Fabrício Barros

Personal information
- Born: 17 January 1998 (age 28)

Sport
- Country: Brazil
- Sport: Para-athletics Track and Field
- Disability class: T12, T13

Medal record
World Championships
| Silver medal – second place | 2023 Paris | 100 m T13 |
| Bronze medal – third place | 2019 Dubai | 100 m T12 |
| Bronze medal – third place | 2025 New Delhi | 100 m T13 |
Parapan American Games
| Gold medal – first place | 2019 Lima | 100 m T11/12 |
| Gold medal – first place | 2023 Santiago | 100 m T13 |

= Fabrício Barros =

Brazilian para-athlete (born 1998)

Fabricio Junior Barros Ferreira (born 17 January 1998), commonly known as Fabrício Barros, is a Brazilian para-athlete who has competed in the T12 and T13 classification of sprinting events.
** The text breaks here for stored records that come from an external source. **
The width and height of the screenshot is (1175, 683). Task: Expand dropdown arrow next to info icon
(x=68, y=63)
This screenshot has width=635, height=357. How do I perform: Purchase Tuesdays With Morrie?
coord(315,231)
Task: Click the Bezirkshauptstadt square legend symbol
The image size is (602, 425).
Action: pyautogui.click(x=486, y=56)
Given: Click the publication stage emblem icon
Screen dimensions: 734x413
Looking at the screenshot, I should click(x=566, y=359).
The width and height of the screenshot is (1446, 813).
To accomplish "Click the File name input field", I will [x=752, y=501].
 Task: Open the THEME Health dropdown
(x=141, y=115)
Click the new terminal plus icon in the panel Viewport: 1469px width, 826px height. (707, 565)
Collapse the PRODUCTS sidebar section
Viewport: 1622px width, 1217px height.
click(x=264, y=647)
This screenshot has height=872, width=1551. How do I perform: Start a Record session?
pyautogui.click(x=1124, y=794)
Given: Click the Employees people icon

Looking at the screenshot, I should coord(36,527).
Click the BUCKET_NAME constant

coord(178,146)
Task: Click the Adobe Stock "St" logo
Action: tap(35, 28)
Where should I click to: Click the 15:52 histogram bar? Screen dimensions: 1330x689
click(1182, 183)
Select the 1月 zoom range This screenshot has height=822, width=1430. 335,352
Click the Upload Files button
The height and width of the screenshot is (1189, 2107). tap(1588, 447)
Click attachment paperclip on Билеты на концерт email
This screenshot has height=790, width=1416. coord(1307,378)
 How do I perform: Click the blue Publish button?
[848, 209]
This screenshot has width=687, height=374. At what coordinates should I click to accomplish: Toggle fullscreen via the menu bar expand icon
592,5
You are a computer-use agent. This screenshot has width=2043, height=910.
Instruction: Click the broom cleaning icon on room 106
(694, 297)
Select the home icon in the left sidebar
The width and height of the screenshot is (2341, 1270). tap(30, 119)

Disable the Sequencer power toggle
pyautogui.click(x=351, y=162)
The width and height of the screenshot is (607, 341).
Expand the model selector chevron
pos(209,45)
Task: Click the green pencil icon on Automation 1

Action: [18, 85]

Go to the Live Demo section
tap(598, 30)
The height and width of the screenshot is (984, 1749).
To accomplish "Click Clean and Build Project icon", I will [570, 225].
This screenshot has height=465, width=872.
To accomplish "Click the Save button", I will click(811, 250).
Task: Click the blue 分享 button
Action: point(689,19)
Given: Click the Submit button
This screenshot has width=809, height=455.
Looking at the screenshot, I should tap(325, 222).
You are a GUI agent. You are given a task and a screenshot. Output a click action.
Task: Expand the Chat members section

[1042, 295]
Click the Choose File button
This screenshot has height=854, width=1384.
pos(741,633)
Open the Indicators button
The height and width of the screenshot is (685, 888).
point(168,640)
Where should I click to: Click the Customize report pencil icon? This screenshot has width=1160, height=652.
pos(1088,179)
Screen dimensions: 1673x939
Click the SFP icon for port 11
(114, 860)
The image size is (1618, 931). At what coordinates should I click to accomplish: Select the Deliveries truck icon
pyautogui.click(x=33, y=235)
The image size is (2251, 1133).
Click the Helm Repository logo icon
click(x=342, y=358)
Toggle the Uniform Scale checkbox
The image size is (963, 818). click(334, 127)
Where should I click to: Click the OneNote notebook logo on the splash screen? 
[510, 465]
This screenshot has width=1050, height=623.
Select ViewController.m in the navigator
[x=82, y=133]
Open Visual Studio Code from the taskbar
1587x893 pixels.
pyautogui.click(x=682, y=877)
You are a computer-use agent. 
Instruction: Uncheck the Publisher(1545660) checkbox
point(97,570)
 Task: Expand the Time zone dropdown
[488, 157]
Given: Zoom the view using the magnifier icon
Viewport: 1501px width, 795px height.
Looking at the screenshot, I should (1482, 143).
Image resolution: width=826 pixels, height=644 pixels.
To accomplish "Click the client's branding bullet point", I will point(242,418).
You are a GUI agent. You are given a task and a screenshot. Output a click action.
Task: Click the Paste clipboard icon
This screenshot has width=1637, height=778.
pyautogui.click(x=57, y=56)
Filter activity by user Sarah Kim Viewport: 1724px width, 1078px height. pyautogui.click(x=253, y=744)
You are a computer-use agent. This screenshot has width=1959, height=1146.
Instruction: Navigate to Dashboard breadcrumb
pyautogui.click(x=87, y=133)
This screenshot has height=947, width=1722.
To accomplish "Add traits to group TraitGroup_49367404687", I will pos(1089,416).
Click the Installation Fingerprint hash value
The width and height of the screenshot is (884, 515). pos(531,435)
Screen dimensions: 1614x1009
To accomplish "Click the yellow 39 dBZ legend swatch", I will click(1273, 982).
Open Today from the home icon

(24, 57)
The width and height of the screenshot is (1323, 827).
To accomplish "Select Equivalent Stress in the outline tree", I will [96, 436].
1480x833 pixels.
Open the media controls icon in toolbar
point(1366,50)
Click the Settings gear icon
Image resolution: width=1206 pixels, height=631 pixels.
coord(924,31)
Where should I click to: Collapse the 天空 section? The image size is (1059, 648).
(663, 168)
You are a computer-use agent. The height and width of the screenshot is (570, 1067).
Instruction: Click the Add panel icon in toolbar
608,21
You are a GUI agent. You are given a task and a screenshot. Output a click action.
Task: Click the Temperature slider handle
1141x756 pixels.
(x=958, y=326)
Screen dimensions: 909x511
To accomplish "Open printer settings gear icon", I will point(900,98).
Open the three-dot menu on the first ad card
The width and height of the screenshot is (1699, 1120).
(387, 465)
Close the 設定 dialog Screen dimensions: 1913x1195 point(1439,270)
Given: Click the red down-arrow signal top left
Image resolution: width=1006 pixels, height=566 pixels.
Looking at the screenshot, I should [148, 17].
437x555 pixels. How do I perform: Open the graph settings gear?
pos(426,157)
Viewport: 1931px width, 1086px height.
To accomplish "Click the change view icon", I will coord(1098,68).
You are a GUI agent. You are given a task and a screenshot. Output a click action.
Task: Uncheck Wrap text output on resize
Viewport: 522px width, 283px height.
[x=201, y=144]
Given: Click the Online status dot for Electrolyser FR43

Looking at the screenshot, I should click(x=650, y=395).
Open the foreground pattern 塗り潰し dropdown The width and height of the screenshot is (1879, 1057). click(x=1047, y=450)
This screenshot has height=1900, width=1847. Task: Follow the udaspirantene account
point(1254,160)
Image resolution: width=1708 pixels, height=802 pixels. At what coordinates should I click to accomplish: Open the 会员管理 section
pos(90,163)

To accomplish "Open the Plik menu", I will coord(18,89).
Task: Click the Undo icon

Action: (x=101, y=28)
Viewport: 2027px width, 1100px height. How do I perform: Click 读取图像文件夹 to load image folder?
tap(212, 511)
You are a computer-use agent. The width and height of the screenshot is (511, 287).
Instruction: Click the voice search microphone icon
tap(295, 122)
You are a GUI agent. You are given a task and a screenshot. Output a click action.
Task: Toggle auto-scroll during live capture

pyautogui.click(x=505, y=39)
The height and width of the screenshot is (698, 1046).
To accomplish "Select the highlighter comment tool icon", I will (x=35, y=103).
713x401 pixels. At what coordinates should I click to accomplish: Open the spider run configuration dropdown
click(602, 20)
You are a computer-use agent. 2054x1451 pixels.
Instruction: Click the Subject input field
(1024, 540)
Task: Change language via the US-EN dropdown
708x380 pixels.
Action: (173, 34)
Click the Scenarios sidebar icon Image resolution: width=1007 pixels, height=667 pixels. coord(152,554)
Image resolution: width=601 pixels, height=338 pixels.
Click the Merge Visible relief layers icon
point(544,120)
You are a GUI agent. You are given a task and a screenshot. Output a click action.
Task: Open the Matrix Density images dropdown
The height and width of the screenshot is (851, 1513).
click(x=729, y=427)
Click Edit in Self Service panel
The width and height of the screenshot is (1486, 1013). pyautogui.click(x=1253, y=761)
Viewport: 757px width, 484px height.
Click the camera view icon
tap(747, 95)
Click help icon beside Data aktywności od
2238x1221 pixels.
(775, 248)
His most successful discipline is in the 100 metres and has also competed in the 200 metres and 400 metres.

==Career==
Barros competed at the 2019 Parapan American Games, where he won the gold medal in the 100 m T11/12 event. At the 2019 World Para Athletics Championships held in Dubai, United Arab Emirates, he won the bronze medal in the men's 100 metres T12 event with a time of 10.84s. This meant that he qualified to represent Brazil at the 2020 Summer Paralympics held in Tokyo, Japan. Barros competed at the 2019 Parapan American Games, where he won the gold medal in the 100 m T11/12 event. At the delayed 2020 Summer Paralympics, he competed in the 100 metres and 400 metres.

At the 2023 World Para Athletics Championships, Barros competed in the 100 metres T13 event and won the silver medal. He also won a gold medal at the 2023 Parapan American Games in the 100 m T13 event. He competed at the 2025 World Para Athletics Championships and won a bronze medal in the 100 metres T13 event.